The state of Ohio responded by agreeing to allow such statements on dairy labels. This ended the legal battle between the State of Ohio and the Organic Trade Association, the International Dairy Food Association (IDFA), and organic milk producers.
The finding by the Sixth Circuit Court of Appeals determined that Ohio State’s rule was unconstitutional because it restricted speech. The label claims that had been banned included “rbGH Free,” “Hormone Free,” “rbST Free,” and “No Artificial Hormones.”
“Ohio’s abandonment of this misguided rule is a victory for consumers, farmers and manufacturers alike. Consumers have the right to make informed choices about the foods they eat, and farmers and manufacturers can continue to communicate truthfully with consumers,” said the executive director of the Organic Trade Association, Christine Bushway, in an interview with NewHope360.
The lawsuit was filed in 2008 after Ted Strickland, Governor of Ohio, announced Executive Order 2008-03s, “Immediate Adoption of Rule to Define What Constitutes False and Misleading Labels on Milk and Milk Products.” This rule stated that “there is no significant difference between milk produced for cows supplemented with rbST and milk produced from cows not supplemented with rbST.”
It also stated that “Ohio’s citizens are best served when they have complete and accurate information with which to make choices about the products they buy.” This statement in the order apparently helped the case for consumers knowing whether the cows were supplemented with hormones.
The critical issue many have with milk produced from cows supplemented with synthetic hormones is the possibility of elevated circulating levels of IGF-1 resulting from consuming those dairy products.
To this issue, the American Public Health Association – an association of physicians and public health officials – included the following statement in a 2009 Policy Release regarding the use of growth hormones in dairy cows, after a review of the evidence:
“elevated IGF-1 levels in human blood are associated with higher rates of colon, breast, and prostate cancers.”
There is also concern that hormone-treated milk is responsible for girls reaching puberty earlier.
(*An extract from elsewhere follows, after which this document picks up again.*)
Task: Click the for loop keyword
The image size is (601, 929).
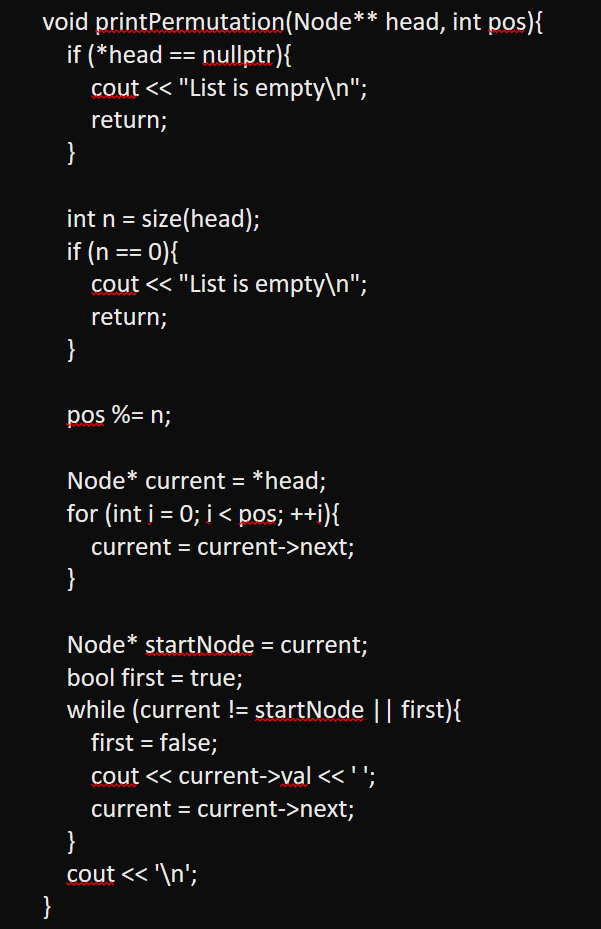Action: point(82,514)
Indeed, researchers from the University of Cincinnati’s College of Medicine studied 1,239 girls from 6-8 years old. They found that girls in this age group are reaching puberty at double the rate they did just ten years ago.
The question is whether this is all related to dairy from supplemented-hormone cows. A 2007 study from the International Agency for Research on Cancer in France studied the possible dietary sources for increased IGF-1 levels in the blood. They studied 2,109 women who were questioned on diet and tested for circulating IGF-1 levels. This research indeed confirmed that circulating IGF-1 levels were “modestly related” with the consumption of dairy products. However, they were also related to the intake of protein, minerals such as calcium, magnesium and phosphorus, and vitamins B6 and B2.
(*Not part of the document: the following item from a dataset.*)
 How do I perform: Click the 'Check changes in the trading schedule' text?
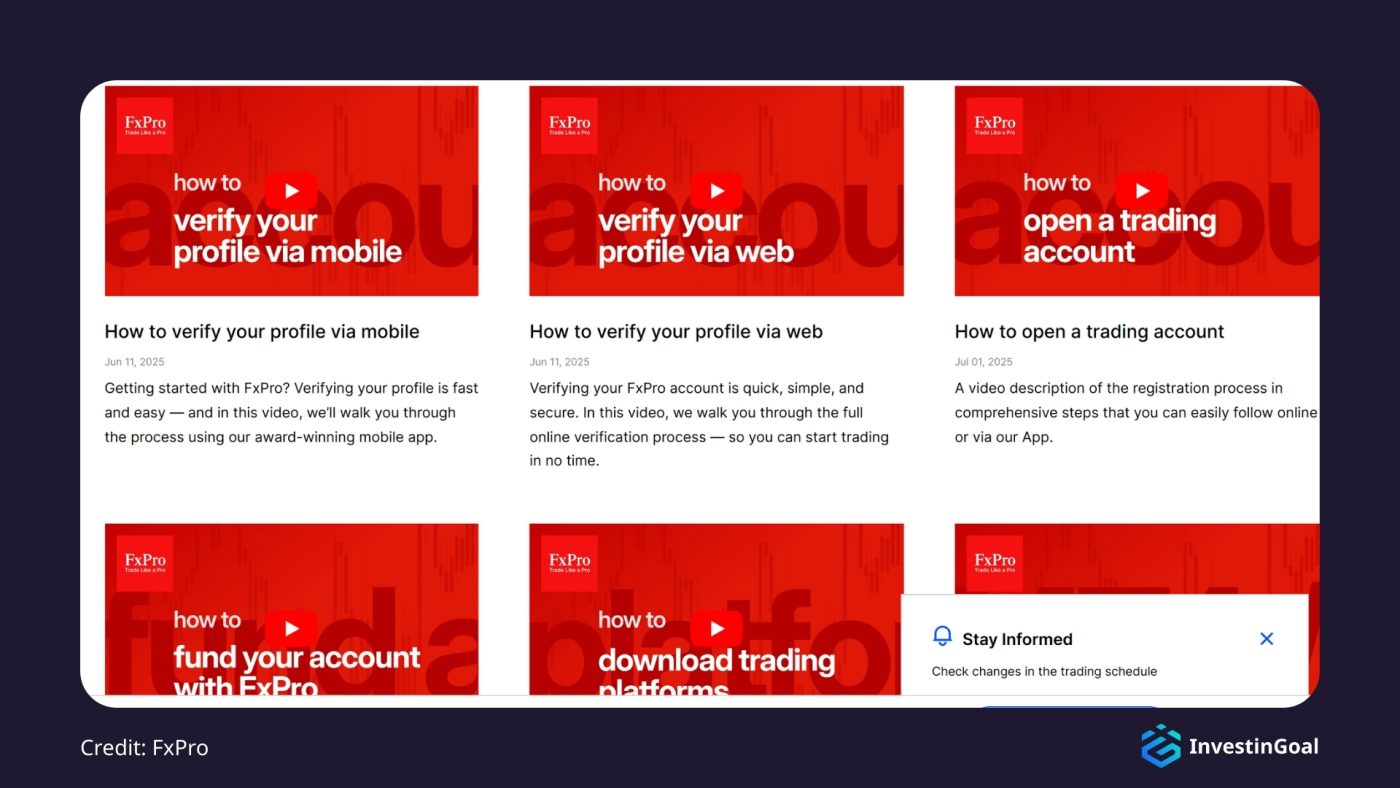[x=1044, y=671]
This study also found that IGF-1 levels were reduced with greater consumption of vegetables. The study did not test the effects of plasticizers such as BPA on IGF-1 levels.
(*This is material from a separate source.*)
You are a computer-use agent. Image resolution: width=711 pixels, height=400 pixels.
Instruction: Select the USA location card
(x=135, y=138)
American Public Health Association. Opposition to the Use of Hormone Growth Promoters in Beef and Dairy Cattle Production. Policy Date: 11/10/2009. Policy Number: 20098.
Ted Strickland, Governor, State of Ohio. Executive Order 2008-03S.
Baginski C. Organic dairy industry wins battle against Ohio labeling rule. Newhope360. 2011 Nov 1.
Biro FM, Galvez MP, Greenspan LC, Succop PA, Vangeepuram N, Pinney SM, Teitelbaum S, Windham GC, Kushi LH, Wolff MS. Pubertal assessment method and baseline characteristics in a mixed longitudinal study of girls. Pediatrics. 2010 Sep;126(3):e583-90.